Design of Double Load Cells for Electronic Platform Scale
This article is a design of electronic platform scale with double load cells for large tare and small load.
Case of the large tare and small load: The charging bucket weight is about 300kg but the material to be measured is only 15kg, the required accuracy is 0.05%FS under static measurement. According to the actual needs of the production line, the electronic platform scale structure can be used to complete the project.
At present, there are three methods for tare balance at home and abroad, namely the leverage balance method, the balance method of adjusting the reverse voltage of differential amplifier and the balance method of changing bridge arm resistance of strain gauge load cell. Among the three methods, the balance method of adjusting the reverse voltage of differential amplifier and changing bridge arm resistance of strain gauge load cell can simply balance and remove tare. The electronic scales based on above two balance methods still need to complete measurement with the large capacity load cells, only the electronic scales based on leverage balance method can use the low capacity load cells. However, the leverage balance method is more complex than the other two methods and would introduce errors, thus affecting the accuracy of electronic scales. Meanwhile, these three balance methods are mostly used in the electronic scales on industrial production lines of the burdening and packing fields, they are rarely used in the electronic platform scale structure. To ensure not only the balanced tare removal, but also the accuracy requirements of the electronic platform scale, it's found after research that the method of double leverage balance and the measurement method of digital low capacity dual load cells can achieve the goal of balancing or reducing large tare, improving the resolution and accuracy of electronic platform scale.
I. Principle of Electronic Platform Scale Structure
1. Principle of Scale Structure
The leverage balance method used in the electronic platform scale is to put the charging bucket (weighed object) on the scale's upper table and place at one end of the lever respectively through the four ball-end stanchions, while a counter-weight is placed at the other end of the lever, thus reducing the force on the load cell appropriately.
When a counter-weight is properly selected, the force acting on the load cell is proportional to the weight of weighed object. When an appropriate leverage ratio is selected, it will be easy to balance a certain tare, thus avoiding the disadvantage that large tare takes up most effective A/D conversion significant digits of load cell signals and thus reduces the resolution of electronic scale.
The reason for applying the double levers structure and double load cells measurement form in the electronic platform scale is to guarantee the symmetry and balance of the scale's overall structure on the one hand. On the other hand, it will be easier to adjust the errors at four corners of the electronic platform scale. Namely adjusting the offset load error of the platform scale firstly through the load cell, and then adjusting the angle difference of corresponding side. In order to ensure the accuracy of electronic scale, the structural rationality of levers should also be carefully considered.

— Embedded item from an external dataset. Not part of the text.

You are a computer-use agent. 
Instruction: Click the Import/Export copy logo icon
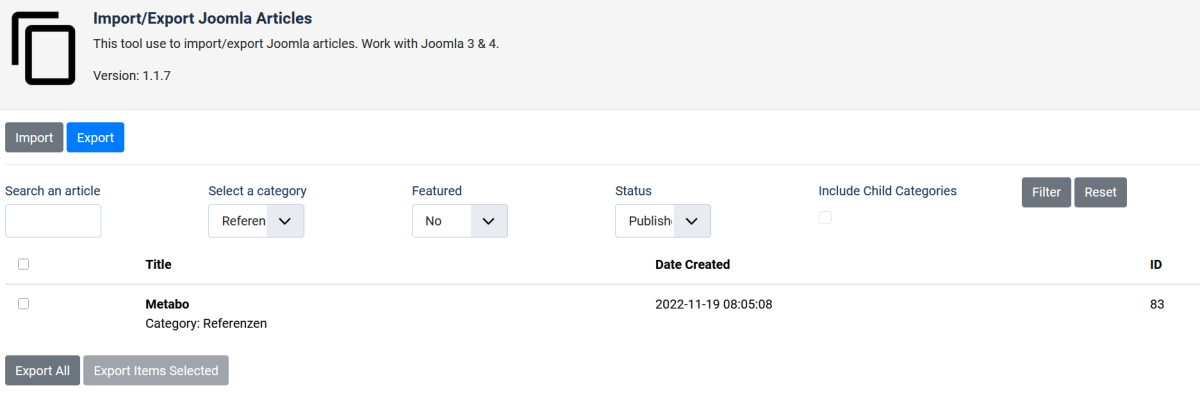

2. Structure of main components
The electronic platform scale body structure is shown as follows:
Outline dimensions of the electronic platform scale are 1200 mm in length, 1200 mm in width and 189 mm in height. The electronic platform scale consists of upper table, supporting table (namely the lower table), two sets of levers, counter-weight blocks, two load cells, two digital modules, junction boxes and digital load cell controllers. The upper table is supported by four floating stanchions on the bottom and the four floating stanchions are pinned at one end of the two sets of levers respectively. The two load cells and counter-weight blocks are connected and hung at the other end of the two sets of levers. To facilitate the load cell installation, maintenance and the platform scale debugging, the two load cells and junction boxes are mounted on the outside of the supporting counter-top (namely the lower counter-top), two digital modules are installed in the junction box and the junction box is connected with the digital controller.

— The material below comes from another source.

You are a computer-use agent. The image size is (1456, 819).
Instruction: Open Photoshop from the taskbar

In the platform scale structure, the load cells and load cell junction box are mounted on the outside of the supporting counter-top (namely the lower counter-top) to facilitate the maintenance while guaranteeing the easy installation and debugging of load cells and junction box.
2.1 Double Lever Structure
The fulcrum of each lever on the electronic platform scale is divided into two parts according to the structure and stability of the platform scale, namely each lever adopts a double-arm beam structure. In the direction of vertical lever arm, it is suspended on one of the middle beams of the quadrilateral structure of platform scale supporting platform (namely the lower platform), the two levers pass under the middle beam corresponding to the leverage and interlace with each other, so as to ensure the counter-weight arm to be as long as possible and reduce the weight of counter-weight. Four floating stanchions are respectively pressed on the connecting suspension beam of two levers' short arms (the suspension point and fulcrum have same structure), while the counter-weight beam is suspended on the long arm of the two levers, such a structure ensures that the counter-weight and the charging bucket's lateral force have little influence on the accuracy of the lever and platform scale.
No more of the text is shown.